#### [Your task]
Set down exactly the lines from the one containing "The height and width of the screenshot is (513, 1356)." to the final line of the records below, with every picture omitted.

#### [Data records]
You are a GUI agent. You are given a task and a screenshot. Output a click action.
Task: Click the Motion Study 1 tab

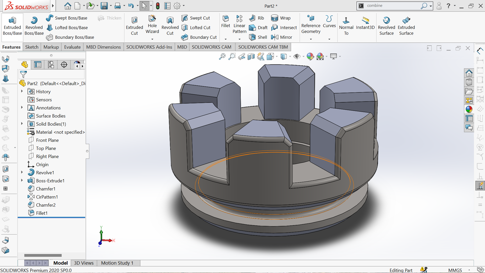click(117, 263)
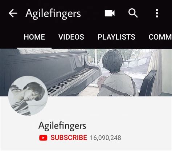Click the white underline under HOME tab
Viewport: 172px width, 151px height.
pos(34,48)
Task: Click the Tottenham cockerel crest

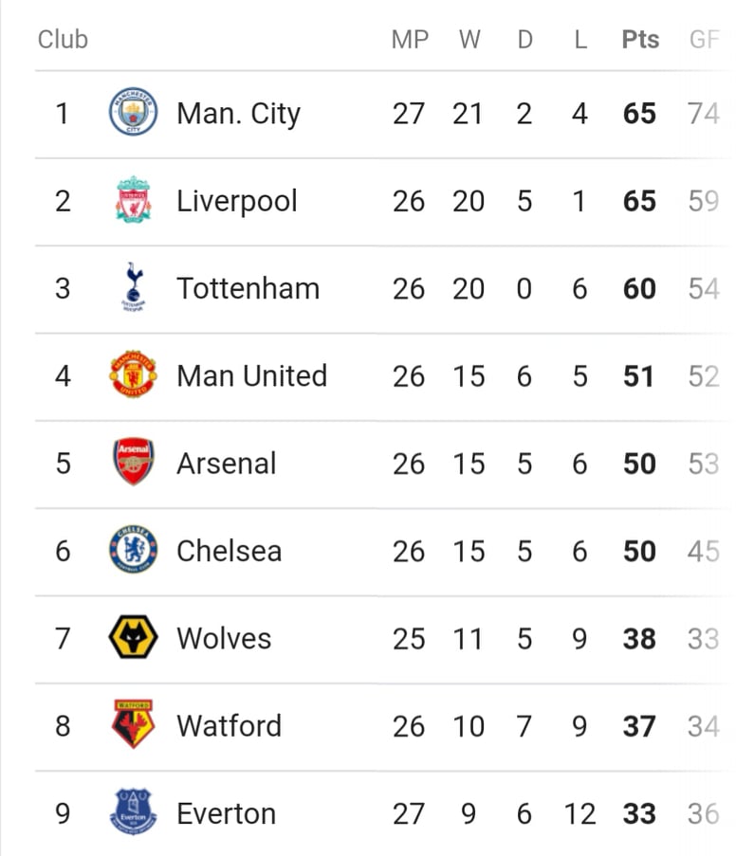Action: click(x=134, y=287)
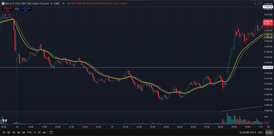Show the All time range
Image resolution: width=274 pixels, height=136 pixels.
point(44,132)
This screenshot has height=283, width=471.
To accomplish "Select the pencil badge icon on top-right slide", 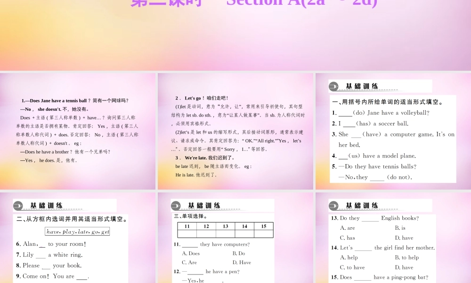I will tap(334, 86).
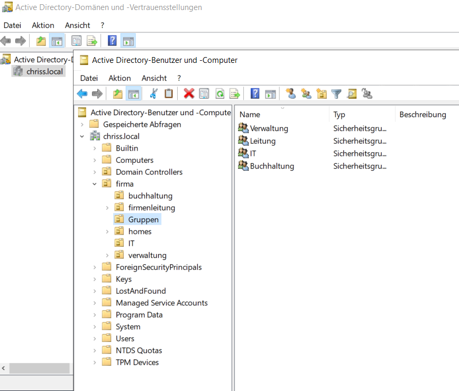Click the Cut scissors icon
The height and width of the screenshot is (391, 459).
point(153,94)
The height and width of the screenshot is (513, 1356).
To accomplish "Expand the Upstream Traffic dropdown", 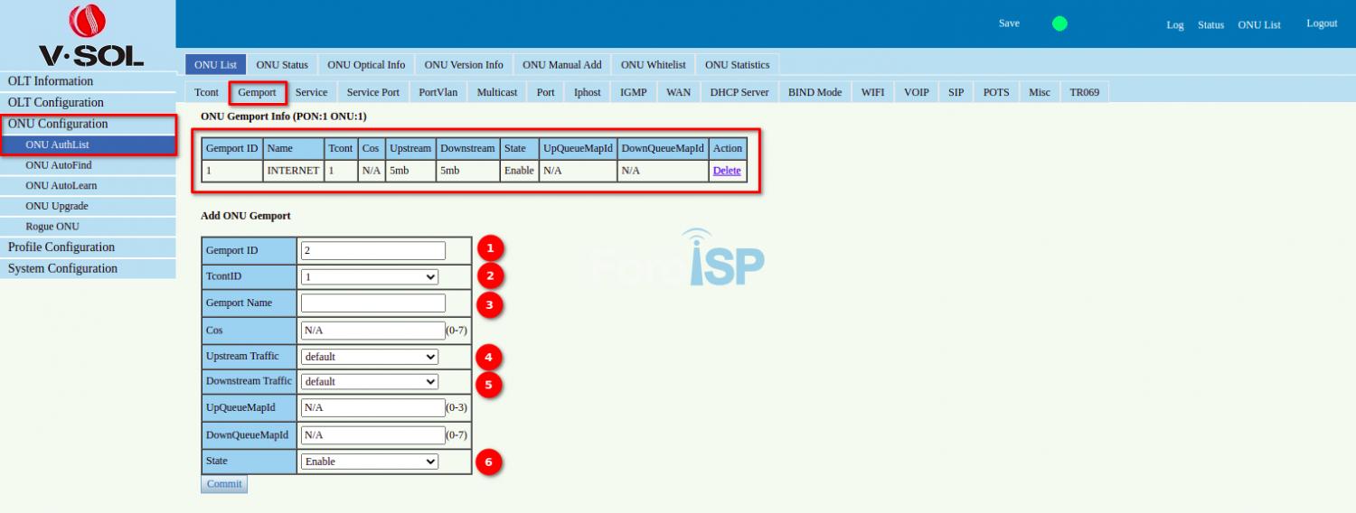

#### [Problem solution]
The height and width of the screenshot is (513, 1356).
To accomplish "Expand the Upstream Traffic dropdown", 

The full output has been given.